Brano citato:
________________________
Il patentino: come funziona?

Ma come potrebbero essere identificati gamer e professionisti? È presto detto! Per quanto concerne i gamer, si partirebbe da un presupposto: il gaming su PC è ormai quasi totalmente digitale. In questo senso, basterebbe collegare al proprio “patentino” uno o più account dei tanti store digitali dove è possibile acquistare giochi (come ad esempio Steam, GOG, ecc.) e, tramite una verifica incrociata tra store, produttore e retailer (cosa che spesso già avviene su parecchi negozi digitali, che permettono di aggiungere ad un singolo account più account di piattaforme ludiche differenti), validare che quello sia il proprio account (magari, utilizzando documenti reali per la propria identificazione, come ad esempio avviene quando si “verificano” i propri account sui principali social).
________________________
Voci di dati:

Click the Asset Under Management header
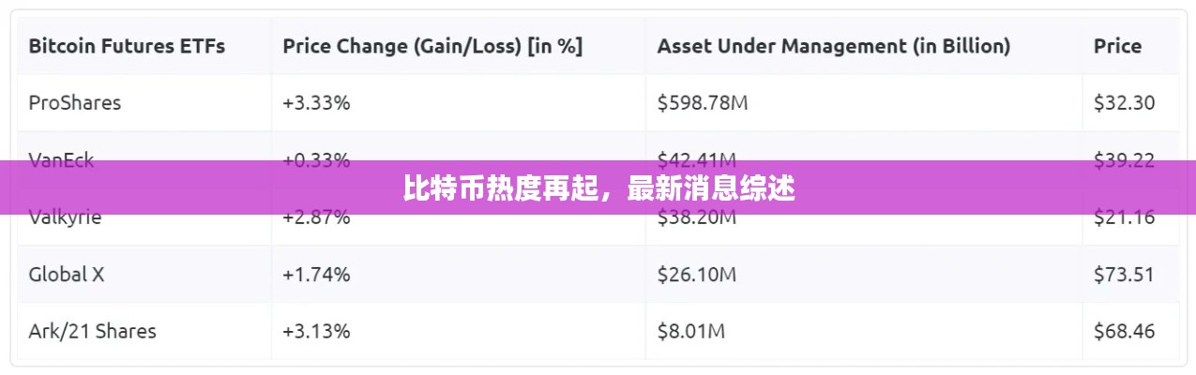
________________________
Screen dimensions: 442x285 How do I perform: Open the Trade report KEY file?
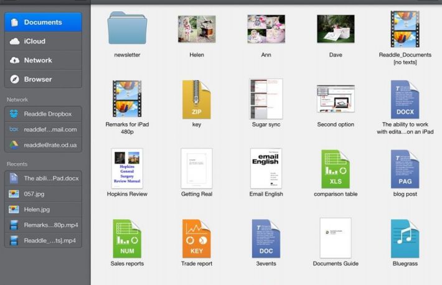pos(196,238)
________________________
Il tuo obiettivo: Trascrivi il passo del brano sul patentino che si apre con le parole contenenti "Il patentino: come" e si chiude con "sui principali social).".

Risultato dell'esercizio:
Il patentino: come funziona?

Ma come potrebbero essere identificati gamer e professionisti? È presto detto! Per quanto concerne i gamer, si partirebbe da un presupposto: il gaming su PC è ormai quasi totalmente digitale. In questo senso, basterebbe collegare al proprio “patentino” uno o più account dei tanti store digitali dove è possibile acquistare giochi (come ad esempio Steam, GOG, ecc.) e, tramite una verifica incrociata tra store, produttore e retailer (cosa che spesso già avviene su parecchi negozi digitali, che permettono di aggiungere ad un singolo account più account di piattaforme ludiche differenti), validare che quello sia il proprio account (magari, utilizzando documenti reali per la propria identificazione, come ad esempio avviene quando si “verificano” i propri account sui principali social).